▶ [CONSIGNE DE L'EXERCICE]
Poursuivez le texte sur le travail et la dignité humaine en reprenant immédiatement après sa dernière phrase.

▶ [EXTRAIT DU TEXTE]
══════
Pour mieux vous rendre compte de ces deux dérapages, prenons une question beaucoup plus simple : « Faut-il du persil pour cuisiner une omelette ? » Que penseriez-vous d’une réponse qui vous expliquerait que le persil empêche totalement de cuire une omelette ? Ou qui oublierait totalement le persil pour vous énumérer tous les ingrédients indispensables à l’omelette ? Le hors sujet ne crève-t-il pas les yeux ?

Il s’agissait « simplement » de dire, ici, que la dignité ne dépend pas d’un travail ; autrement dit, que certaines personnes dépourvues de travail accèdent néanmoins à la dignité humaine. (Ici, surtout, des distinctions pointues entre travail, métier et emploi s’avéraient indispensables.)

On pouvait souligner ici l’anomalie complète que constitue la pensée, disons, moderne, par rapport à une civilisation occidentale vieille de plusieurs millénaires, et qui a pendant au moins mille cinq cents ans considéré le travail comme indigne. Associé à la servitude au sens médiévale, à l’esclavage au sens antique, le travail (y compris le commerce, neg-otium) est conçu comme opposé à l’otium, cette bienheureuse « oisiveté », en fait « temps libre » au sens élevé du terme, en cela qu’il libère l’esprit des soucis matériels pour lui permettre de se  consacrer à l’activité politique, à la spéculation philosophique, ou à la contemplation religieuse (voir aussi, à ce sujet, les analyses de Kirkegaard).

Il était également possible, comme l’a fait Marie, de nier au travail cette puissance de manifestation de l’humanité, en rappelant par exemple que, dans la pensée judéo-chrétienne, ce n’est pas tant le travail qui se présente comme « le propre de l’Homme », mais bien la pénibilité du travail (bonus !). Dans la même optique, on pouvait rappeler que ce qui manifeste l’humanité d’un humain, c’est « le discours » (chez Aristote) ou « le rire » (chez Rabelais), alors que la matérialité du travail nous rapproche au contraire de l’animal.
══════
▶ [DONNÉES FOURNIES]
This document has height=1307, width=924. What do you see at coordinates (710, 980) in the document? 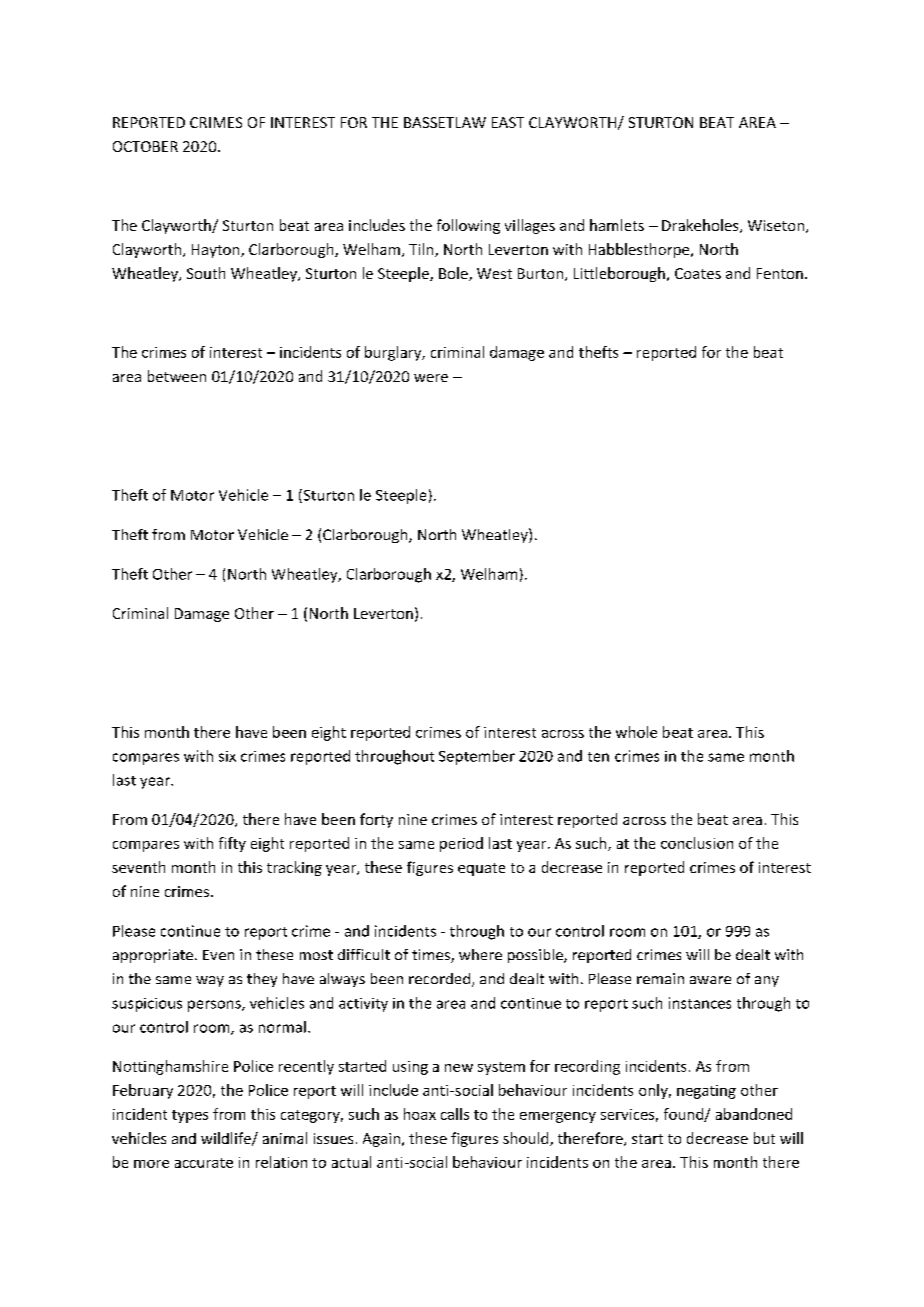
══════
▶ [RÉSULTAT CI-DESSOUS]
Il était également souhaitable d’indiquer que même à notre époque, le travail n’est pas si bien vu que ça. Raphaëlle rappelait (bonus !) que l’on tend à travailler moins pour s’investir dans des projets humanitaires, ou des œuvres de création.

Charles, quant à lui, signalait qu’associer la dignité humaine au travail finissait par conclure que, dans ce cas, l’humain devait son humanité à une sorte de bataille permanente (je regrette beaucoup que cette idée n’ait pas été développée jusqu’à son terme).

La meilleure remarque qu’il m’ait été donné de lire en antithèse consistait tout simplement à remarquer que la législation sociale en générale cherchait à faire en sorte que les conditions de travail respectent la dignité humaine : preuve s’il en fallait que celle-ci ne dépend pas de celui-là (Cécile a eu droit à un bonus).



4. La synthèse

Plusieurs III pouvaient être envisagés.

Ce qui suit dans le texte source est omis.